Activation of vanilloid receptor 1 by resiniferatoxin mobilizes calcium from inositol 1,4,5-trisphosphate-sensitive stores.

1 Capsaicin and resiniferatoxin (RTX) stimulate Ca2+ influx by activating vanilloid receptor 1 (VR1), a ligand-gated Ca2+ channel on sensory neurones. We investigated whether VR1 activation could also trigger Ca2+ mobilization from intracellular Ca2+ stores. 2 Human VR1-transfected HEK293 cells (hVR1-HEK293) were loaded with Fluo-3 or a mixture of Fluo-4 and Fura Red and imaged on a fluorometric imaging plate reader (FLIPR) and confocal microscope respectively. 3 In Ca2+ -free media, RTX caused a transient elevation in intracellular free Ca2+ concentration in hVR1-HEK293 cells (pEC(50) 6.45+/-0.05) but not in wild type cells.

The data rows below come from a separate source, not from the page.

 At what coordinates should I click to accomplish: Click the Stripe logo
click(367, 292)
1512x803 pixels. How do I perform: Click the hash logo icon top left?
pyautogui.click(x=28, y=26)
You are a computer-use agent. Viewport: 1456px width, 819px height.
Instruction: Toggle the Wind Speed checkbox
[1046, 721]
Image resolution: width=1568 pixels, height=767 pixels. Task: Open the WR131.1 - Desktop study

Capsaicin (100 microM) did not cause Ca2+ mobilization under these conditions. 4 RTX-mediated Ca2+ mobilization was inhibited by the VR1 receptor antagonist capsazepine (pIC(50) 5.84+/-0.04), the Ca2+ pump inhibitor thapsigargin (pIC(50) 7.77+/-0.04), the phospholipase C inhibitor U-73122 (pIC(50) 5.35+/-0.05) and by depletion of inositol 1,4,5-trisphosphate-sensitive Ca2+ stores by pretreatment with the acetylcholine-receptor agonist carbachol (20 microM, 2 min). These data suggest that RTX causes Ca2+ mobilization from inositol 1,4,5-trisphosphate-sensitive Ca2+ stores in hVR1-HEK293 cells. 5 In the presence of extracellular Ca2+, both capsaicin-mediated and RTX-mediated Ca2+ rises were attenuated by U-73122 (10 microM, 30 min) and thapsigargin (1 microM, 30 min). We conclude that VR1 is able to couple to Ca2+ mobilization by a Ca2+ dependent mechanism, mediated by capsaicin and RTX, and a Ca2+ independent mechanism mediated by RTX alone.